Genuine relationships inevitably results in participants discovering character traits that they want to change--and the incentive for that personal transformation. One of the outstanding illustrations of such personal transformation on the part of two persons in a genuine relationship occurs in Jane Austen's novel Pride and Prejudice.
The vast difference between persons who have experienced genuine relationships and those who have not is no more apparent than when descriptions of the dynamics of dialectical interaction are presented. Persons external to the Perennial Tradition find it impossible to credit the portrayal of genuine relationships--they appear beyond attainment.Living in a culture beset by egomania, having totally acceded to the idea that one must maintain personal defenses and maintain one's "ground," having excelled in the pervasive "assertiveness training" of American society, they're only able to "see" genuine relationships in terms of compromise, concession, and capitulation.
Yet, genuine relationships between advanced persons move beyond the ordinary limitations of commonplace relations and enter the realm of the transcendent. The interchange becomes a shared mystical experience in which each realizes his or her essence and the truth of the element which they are mutually investigating.
"In contrast are those who approach a situation by preparing nothing in advance, not bolstering themselves up in any way. Instead, they respond spontaneously and productively; they forget about themselves, about the knowledge, the positions they have. Their egos do not stand in their own way, and it is precisely for this reason that they can fully respond to the other person and that person's ideas. They give birth to new ideas, because they are not holding onto anything. While the having persons rely on what they have, the being persons rely on the fact that they are, that they are alive and that something new will be born if only they have the courage to let go and to respond. They come fully alive in the conversation, because they do not stifle themselves by anxious concern with what they have. Their own aliveness is infectious and often helps the other person to transcend his or her egocentricity. Thus the conversation ceases to be an exchange of commodities (information, knowledge, status) and becomes a dialogue in which it does not matter any more who is right."
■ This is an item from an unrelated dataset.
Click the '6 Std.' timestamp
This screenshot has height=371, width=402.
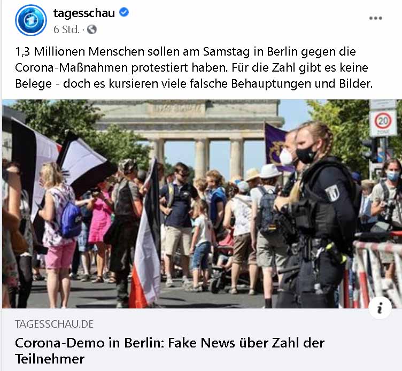66,29
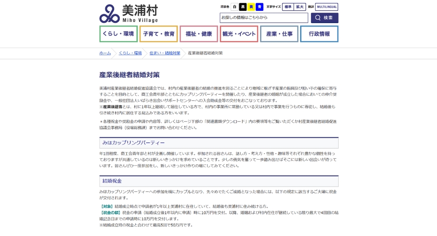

Erich Fromm, To Have Or To Be?
In genuine relationships there develops a closeness that is at times a complete meshing of mind and spirit, as described in the novel Jane Eyre.
Genuine Relationships Must Constantly Change, Develop, and Expand A genuine relationship cannot be static, remaining the same through the passage of time. The relationship must be continually transforming and improving, just as each person within the relationship must also. Persons in the relationship provide feed-back to each other, suggesting areas for improvement and, equally important, expressing gratitude for the areas in which the other is transforming and improving. The suggestions each person shares with the other--how and in what areas they would suggest the other make improvements and changes--are treasured by the other, not seen as criticism.
"The ability to love as an act of giving depends on the character development of the person. It presupposes the attainment of a predominantly productive orientation; in this orientation the person has overcome dependency, narcissistic omnipotence, the wish to exploit others, or to hoard, and has acquired faith in his own human powers, courage to rely on his powers in the attainment of his goals."